Mortes banais

Morte! Pense um assunto complicado de se falar. Ainda mais agora que a pandemia mata aos milhares. É comum, mas não tem jeito de se acostumar com ela. Qualquer que seja a religião que se abrace, por maior que seja a convicção que se tenha na vida eterna, a partida de alguém próximo é sempre difícil de ser absorvida. A pessoa pode ter cem anos, estar inválida em cima de uma cama, sofrendo com as escaras, dependendo de alguém para tudo, que mesmo assim aqueles que gostam dela querem tê-la por mais tempo. Alguns, para consolar, tentam até ser racionais, e falam do alívio do seu sofrimento ou até lembram que a pessoa cumpriu o seu ciclo de vida, criando os filhos e vendo netos e bisnetos à sua volta. Mas isso fica só na conversa. O que se queria mesmo era a pessoa por perto. De certa forma, pela ordem natural das coisas, essa é uma dor esperada.

Do lado oposto, quando a vida que se vai é de uma pessoa jovem, a perda é amplificada. Infelizmente as drogas têm sido hoje responsáveis por um sem número de casos de morte de moços, algumas delas destacadas nas primeiras páginas, e que “chega estampado, manchete, retrato com venda nos olhos, legenda e as iniciais”, do jeito que cantou o poeta em sua crônica musical.

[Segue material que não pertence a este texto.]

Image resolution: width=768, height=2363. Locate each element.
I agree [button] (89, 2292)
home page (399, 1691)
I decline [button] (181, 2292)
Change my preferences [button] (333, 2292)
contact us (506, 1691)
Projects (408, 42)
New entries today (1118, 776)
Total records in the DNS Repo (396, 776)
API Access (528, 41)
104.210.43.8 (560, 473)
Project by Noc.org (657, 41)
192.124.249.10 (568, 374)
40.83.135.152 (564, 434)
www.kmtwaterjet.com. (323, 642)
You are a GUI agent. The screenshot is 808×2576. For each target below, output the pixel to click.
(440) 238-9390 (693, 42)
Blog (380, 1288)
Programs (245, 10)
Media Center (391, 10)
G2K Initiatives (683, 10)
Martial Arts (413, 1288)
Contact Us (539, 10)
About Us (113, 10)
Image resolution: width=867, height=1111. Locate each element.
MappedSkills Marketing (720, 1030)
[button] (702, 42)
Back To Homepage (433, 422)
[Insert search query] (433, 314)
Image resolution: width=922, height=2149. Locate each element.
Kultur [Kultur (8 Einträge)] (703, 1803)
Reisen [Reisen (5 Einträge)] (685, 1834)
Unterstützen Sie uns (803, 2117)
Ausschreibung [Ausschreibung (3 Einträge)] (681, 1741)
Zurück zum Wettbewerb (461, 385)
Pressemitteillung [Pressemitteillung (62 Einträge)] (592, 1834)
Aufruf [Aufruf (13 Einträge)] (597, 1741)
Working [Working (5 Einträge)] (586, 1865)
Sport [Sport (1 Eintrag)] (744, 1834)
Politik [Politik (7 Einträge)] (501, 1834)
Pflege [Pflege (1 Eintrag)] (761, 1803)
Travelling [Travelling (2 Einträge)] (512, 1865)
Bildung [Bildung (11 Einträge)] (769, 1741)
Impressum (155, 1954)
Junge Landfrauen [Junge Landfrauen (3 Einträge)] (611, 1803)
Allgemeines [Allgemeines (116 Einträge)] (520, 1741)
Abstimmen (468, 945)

Mas há também as “mortes bestas” (se é que se pode chamar assim). Refiro-me aqui ao falecimento de uma jovem de 21 anos, algum tempo atrás, em João Pessoa, mas que poderia ter sido em qualquer lugar. Os jornais até mostraram a sua foto. Por trás da beleza ali estampada, fiquei imaginando os seus sonhos e os de sua família para ela, e que de repente foram todos perdidos. É claro que uma fatalidade pode acontecer com qualquer um de nós. Mas pelo que li e vi nas emissoras de TV, relatadas por uma pessoa da família, essa morte estúpida está mais para caso de polícia do que para fatalidade. Vejamos: A jovem sofreu um acidente automobilístico, ficou presa nas ferragens, apresentando pequenas escoriações. Aparentemente, nada de mais grave. Tanto é que foi atendida no hospital para onde são levadas essas vítimas, sendo logo em seguida liberada. Em casa continuou sentindo dores e foi encaminhada a outro hospital. Lá o diagnóstico não foi muito diferente: as dores, “com certeza”, eram consequência do impacto provocado pelo acidente. Volta para casa e as dores permanecem. Novo atendimento médico. Aí descobrem que ela havia sofrido fratura em cinco costelas, com perfuração de órgãos. Devolvida ao primeiro hospital que lhe prestara socorro, morreu a caminho.

Conversei com alguns médicos sobre esses atendimentos de urgência. Parece ser procedimento padrão para quem sofreu um acidente com impacto, tirar no mínimo um raio X para verificar se houve algum tipo de fratura. O que não invalida o exame físico, que todo acadêmico de medicina, em seus anos iniciais, já aprende sobre a sua importância.

Mal comparando é um procedimento parecido ao que fazem as pessoas comuns quando compram frutas e legumes para saber se estão próprias para o consumo. Tocam, amassam, cheiram, para só levar o melhor. Se esse cuidado é requerido quando se faz uma simples compra de frutas, imagine ao se tratar de uma pessoa que sofreu um acidente grave. Para o bem do paciente e da credibilidade da classe médica, é preciso estar mais atento a esses costumes, uma vez que o descuido de um repercute em todos. Não custa reforçar o procedimento. A vida do paciente agradece.